Control your urge to void by putting mind over matter. In other words, use distraction techniques to take your mind off your bladder. For example, when the urge hits, try doing some other activity that requires your concentration. Wait 1 to 2 minutes and then go to the bathroom - whether or not you feel the urge. For the next urge, try to wait 3 to 4 minutes before going. Keep doing this until you reach a point where you can wait until your next scheduled voiding time.

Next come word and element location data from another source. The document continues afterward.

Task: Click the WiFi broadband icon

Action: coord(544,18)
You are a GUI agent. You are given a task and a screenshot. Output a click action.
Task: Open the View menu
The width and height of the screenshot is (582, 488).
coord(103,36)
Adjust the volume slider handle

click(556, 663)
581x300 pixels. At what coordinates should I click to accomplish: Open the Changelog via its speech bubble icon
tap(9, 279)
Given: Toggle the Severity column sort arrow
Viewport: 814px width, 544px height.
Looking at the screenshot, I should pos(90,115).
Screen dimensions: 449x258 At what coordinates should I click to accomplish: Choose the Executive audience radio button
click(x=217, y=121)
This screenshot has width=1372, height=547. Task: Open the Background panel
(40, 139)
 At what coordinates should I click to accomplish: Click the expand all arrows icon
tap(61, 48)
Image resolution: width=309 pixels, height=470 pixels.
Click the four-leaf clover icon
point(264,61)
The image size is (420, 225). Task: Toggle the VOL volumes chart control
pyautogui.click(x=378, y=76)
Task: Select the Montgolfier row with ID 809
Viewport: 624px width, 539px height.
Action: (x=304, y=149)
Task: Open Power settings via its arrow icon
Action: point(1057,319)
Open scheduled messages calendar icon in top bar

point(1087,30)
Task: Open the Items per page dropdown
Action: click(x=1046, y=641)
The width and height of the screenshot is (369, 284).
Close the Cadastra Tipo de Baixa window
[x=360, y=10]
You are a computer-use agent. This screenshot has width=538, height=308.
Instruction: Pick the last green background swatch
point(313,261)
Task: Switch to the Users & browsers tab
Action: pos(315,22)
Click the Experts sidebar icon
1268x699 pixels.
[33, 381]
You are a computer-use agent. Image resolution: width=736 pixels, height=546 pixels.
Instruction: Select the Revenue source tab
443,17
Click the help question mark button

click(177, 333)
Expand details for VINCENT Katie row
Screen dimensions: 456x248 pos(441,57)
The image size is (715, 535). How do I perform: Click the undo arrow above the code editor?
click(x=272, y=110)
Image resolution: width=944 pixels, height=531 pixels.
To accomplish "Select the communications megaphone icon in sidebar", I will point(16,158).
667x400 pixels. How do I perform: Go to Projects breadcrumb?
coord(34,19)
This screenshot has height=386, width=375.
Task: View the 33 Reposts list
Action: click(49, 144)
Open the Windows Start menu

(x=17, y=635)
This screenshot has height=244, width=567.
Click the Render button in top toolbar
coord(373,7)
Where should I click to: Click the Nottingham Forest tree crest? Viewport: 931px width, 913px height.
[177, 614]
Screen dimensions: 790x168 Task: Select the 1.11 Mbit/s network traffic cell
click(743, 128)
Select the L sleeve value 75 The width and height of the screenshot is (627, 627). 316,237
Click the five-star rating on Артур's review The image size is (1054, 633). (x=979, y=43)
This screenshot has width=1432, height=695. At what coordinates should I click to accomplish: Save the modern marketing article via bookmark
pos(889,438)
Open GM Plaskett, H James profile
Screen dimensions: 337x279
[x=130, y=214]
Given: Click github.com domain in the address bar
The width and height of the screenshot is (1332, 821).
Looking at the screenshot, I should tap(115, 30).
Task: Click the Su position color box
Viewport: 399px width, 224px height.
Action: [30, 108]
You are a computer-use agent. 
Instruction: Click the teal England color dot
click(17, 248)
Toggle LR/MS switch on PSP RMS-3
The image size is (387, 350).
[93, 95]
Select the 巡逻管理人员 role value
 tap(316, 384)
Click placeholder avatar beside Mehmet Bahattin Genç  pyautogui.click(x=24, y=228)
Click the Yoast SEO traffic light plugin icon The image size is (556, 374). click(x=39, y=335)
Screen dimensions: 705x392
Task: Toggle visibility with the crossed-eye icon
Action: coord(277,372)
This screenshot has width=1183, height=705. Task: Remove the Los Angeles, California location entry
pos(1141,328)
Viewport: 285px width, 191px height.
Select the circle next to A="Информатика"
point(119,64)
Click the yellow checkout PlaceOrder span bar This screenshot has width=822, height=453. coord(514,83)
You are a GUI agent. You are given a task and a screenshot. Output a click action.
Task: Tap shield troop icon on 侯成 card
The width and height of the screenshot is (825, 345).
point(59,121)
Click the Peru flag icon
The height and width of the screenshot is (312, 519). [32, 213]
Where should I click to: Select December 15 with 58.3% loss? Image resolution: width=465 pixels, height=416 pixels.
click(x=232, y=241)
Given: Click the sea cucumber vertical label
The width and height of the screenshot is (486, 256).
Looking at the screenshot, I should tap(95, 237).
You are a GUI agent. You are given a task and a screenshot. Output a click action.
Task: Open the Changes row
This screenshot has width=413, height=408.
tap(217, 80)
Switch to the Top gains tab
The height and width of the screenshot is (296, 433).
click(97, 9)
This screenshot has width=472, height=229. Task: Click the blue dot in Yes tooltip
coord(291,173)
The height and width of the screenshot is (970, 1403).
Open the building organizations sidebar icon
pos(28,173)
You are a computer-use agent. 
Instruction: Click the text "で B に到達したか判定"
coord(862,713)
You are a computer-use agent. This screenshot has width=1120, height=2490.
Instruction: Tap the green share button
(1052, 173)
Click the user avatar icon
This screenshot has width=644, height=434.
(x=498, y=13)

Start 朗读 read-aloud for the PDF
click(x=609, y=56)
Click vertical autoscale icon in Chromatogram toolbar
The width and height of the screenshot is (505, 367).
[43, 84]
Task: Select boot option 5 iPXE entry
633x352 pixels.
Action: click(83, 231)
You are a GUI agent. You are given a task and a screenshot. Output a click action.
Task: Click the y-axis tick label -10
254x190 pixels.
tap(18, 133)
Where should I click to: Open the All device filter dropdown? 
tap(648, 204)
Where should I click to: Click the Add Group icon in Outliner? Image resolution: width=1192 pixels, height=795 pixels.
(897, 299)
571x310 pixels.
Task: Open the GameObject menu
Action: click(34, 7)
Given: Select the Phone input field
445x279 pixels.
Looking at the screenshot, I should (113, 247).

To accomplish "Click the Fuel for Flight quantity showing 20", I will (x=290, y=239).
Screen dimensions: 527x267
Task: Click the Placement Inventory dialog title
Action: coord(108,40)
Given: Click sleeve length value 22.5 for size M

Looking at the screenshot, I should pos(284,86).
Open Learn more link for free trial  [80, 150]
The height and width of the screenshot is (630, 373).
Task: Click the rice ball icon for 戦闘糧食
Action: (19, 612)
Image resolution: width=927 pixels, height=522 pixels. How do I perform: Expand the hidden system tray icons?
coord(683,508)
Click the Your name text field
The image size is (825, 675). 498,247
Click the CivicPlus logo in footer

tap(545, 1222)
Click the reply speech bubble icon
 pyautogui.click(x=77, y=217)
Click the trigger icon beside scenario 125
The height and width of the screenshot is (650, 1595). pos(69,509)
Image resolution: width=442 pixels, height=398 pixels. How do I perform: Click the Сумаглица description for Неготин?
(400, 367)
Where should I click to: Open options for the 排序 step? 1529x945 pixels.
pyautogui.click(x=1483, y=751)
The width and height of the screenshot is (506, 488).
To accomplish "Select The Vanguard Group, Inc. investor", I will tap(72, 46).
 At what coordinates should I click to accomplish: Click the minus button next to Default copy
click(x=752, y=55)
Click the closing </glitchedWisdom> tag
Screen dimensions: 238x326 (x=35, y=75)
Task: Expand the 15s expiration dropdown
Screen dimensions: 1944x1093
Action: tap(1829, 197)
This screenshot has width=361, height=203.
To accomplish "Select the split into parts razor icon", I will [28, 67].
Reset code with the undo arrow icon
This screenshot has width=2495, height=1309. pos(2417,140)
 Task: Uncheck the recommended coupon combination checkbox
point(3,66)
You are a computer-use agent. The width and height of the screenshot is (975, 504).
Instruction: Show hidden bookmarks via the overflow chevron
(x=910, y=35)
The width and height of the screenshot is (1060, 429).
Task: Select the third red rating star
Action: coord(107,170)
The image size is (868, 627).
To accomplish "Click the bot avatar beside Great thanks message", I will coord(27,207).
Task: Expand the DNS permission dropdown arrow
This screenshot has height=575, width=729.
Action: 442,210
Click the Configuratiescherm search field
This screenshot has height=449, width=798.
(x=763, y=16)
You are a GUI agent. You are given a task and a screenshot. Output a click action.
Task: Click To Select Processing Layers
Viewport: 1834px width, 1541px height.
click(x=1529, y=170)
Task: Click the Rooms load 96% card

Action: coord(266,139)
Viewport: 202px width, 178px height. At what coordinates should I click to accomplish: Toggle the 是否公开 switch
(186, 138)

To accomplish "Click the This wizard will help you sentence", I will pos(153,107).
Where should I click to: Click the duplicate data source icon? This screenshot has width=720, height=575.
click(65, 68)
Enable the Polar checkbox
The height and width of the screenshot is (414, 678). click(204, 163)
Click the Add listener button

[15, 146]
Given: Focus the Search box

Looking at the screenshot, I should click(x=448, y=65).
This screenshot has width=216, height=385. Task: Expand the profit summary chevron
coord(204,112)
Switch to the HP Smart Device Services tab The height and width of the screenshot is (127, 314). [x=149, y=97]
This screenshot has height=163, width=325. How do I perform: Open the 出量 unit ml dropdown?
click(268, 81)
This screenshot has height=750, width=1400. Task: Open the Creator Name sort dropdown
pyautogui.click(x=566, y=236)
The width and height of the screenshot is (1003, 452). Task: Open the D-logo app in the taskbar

Gradually retrain your bladder to go longer between voids. After each week, try to increase the intervals between voids by 30 minutes. Your ultimate goals are to consistently have 2 to 4 hours between voids, and to significantly cut down the number of leaking accidents between these voids.1
Biofeedback
Biofeedback uses a probe or electrode to help identify the pelvic floor muscles. When the correct muscles are contracted, the machine emits a signal.13 Biofeedback helps to ensure that the correct muscles are exercised for bladder control.
Dietary changes
You may want to limit your consumption of foods and drinks containing caffeine, which cause the body to lose water. Caffeine is found in chocolate, coffee and tea as well as many soft drinks (which also contain high amounts of sugar). You may also want to reduce foods and drinks containing alcohol or sugar (including artificial sweeteners), which can irritate the bladder. Drinking lots of liquids, particularly water, and eating foods high in fibre can help alleviate constipation, which can also contribute to urinary incontinence.
Absorbent products and devices
When urinary incontinence is not controlled with treatment, many absorbent products, including shields, pads, and undergarments, are available. There are also devices that can be worn internally by women. These devices, inserted by a physician, support the bladder to improve control.